4. Continuous profiling pipelines

For one-off investigation, curl /debug/pprof/mutex works. For a fleet of services, you want a continuous profiling system that scrapes, dedupes, and stores profiles indefinitely. Three open options:

System Notes
Pyroscope / Grafana Phlare Self-hostable; agent scrapes pprof endpoints; UI has time-series + flame graphs
Parca Similar concept, eBPF-augmented for syscalls/locks below the runtime
Datadog / Polar Signals / GCP Profiler Hosted SaaS; same profile format under the hood

Whichever you pick, the contract is the same:

  • Agent fetches /debug/pprof/mutex and /debug/pprof/block every N seconds.
  • Server stores the profiles keyed by (service, version, instance, timestamp).
  • UI lets you select a time range, drop to flame graph, diff with another range.

The single most useful query becomes: "show me the mutex profile for serviceX@v2.3 minus the same for v2.2." That's how regressions are caught.


5. Dashboard pattern: contention as a SLI

Add four panels to your service dashboard:

Panel Metric Alert at
Mutex delay rate sum(rate(profile_mutex_delay_ns[5m])) 2× baseline for 10 min
Block delay rate sum(rate(profile_block_delay_ns[5m])) 2× baseline for 10 min
Top contended stack topk(5, profile_mutex_delay_ns) New entry appears
Goroutine count go_goroutines Trending up unboundedly

The "top contended stack" panel deserves a story: continuous profiling lets you slice profiles by stack frame. You group by the top-3 frames and chart the delay attributed to each over time. A new bar appearing after a release is the signature of a contention regression.


6. Capturing profiles during incidents

A standardised incident command:

#!/usr/bin/env bash
# capture-contention.sh — run during an incident, attach to the ticket
host=$1
out=incident-$(date +%s)

mkdir "$out"
curl -s "http://$host/debug/pprof/mutex" -o "$out/mutex-1.pb.gz"
curl -s "http://$host/debug/pprof/block" -o "$out/block-1.pb.gz"
curl -s "http://$host/debug/pprof/goroutine" -o "$out/goroutine-1.pb.gz"
sleep 60
curl -s "http://$host/debug/pprof/mutex" -o "$out/mutex-2.pb.gz"
curl -s "http://$host/debug/pprof/block" -o "$out/block-2.pb.gz"
curl -s "http://$host/debug/pprof/goroutine" -o "$out/goroutine-2.pb.gz"

echo "captured to $out — analyse with:"
echo "  go tool pprof -base $out/mutex-1.pb.gz $out/mutex-2.pb.gz"

Two snapshots a minute apart. Diff captures contention during the incident window, not lifetime-since-process-start. Put this script in your on-call runbook.

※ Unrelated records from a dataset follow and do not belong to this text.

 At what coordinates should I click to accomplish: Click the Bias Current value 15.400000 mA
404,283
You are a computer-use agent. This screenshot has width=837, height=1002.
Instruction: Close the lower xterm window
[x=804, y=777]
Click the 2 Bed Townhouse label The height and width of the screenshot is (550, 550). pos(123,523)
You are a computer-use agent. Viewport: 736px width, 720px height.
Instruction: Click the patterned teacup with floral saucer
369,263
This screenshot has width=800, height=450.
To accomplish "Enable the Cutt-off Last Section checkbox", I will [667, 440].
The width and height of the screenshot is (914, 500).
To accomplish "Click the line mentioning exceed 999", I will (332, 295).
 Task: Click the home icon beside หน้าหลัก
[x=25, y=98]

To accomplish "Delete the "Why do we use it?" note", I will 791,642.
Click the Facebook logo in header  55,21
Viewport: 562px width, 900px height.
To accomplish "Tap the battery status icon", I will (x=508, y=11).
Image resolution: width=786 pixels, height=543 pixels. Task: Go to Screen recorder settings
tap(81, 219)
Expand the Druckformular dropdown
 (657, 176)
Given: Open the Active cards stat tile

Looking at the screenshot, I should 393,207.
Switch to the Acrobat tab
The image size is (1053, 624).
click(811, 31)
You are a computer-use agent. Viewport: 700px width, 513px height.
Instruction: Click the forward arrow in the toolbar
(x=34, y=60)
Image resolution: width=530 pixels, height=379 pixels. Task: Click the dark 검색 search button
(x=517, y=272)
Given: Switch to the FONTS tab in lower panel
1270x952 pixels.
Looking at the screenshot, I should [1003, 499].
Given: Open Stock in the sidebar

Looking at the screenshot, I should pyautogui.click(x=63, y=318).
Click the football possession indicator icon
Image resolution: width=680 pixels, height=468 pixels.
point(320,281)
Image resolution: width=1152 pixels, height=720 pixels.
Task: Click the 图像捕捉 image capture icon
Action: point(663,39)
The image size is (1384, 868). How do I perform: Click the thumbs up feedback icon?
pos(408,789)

7. The "latency rising, CPU flat" runbook

When p99 climbs without CPU rising:

  1. Confirm. Check that QPS and CPU are flat; if not, this is a different runbook.
  2. Goroutine count. Hit /debug/pprof/goroutine?debug=1. If many goroutines are parked on semacquire, contention is live.
  3. Mutex delta. Capture a minute, diff. Look at top -cum. The leader is the bottleneck.
  4. Block delta. Same. If mutex is empty but block is loud on a channel, it's back-pressure, not lock contention.
  5. Source. list the leader. The expensive line is what to fix.
  6. Bypass. If you can deploy quickly, do; if not, scale out (add replicas) — under contention, more replicas helps even if more cores per replica wouldn't.
  7. Post-incident. Add the offending stack as a tracked metric. Bake the fix as a regression test.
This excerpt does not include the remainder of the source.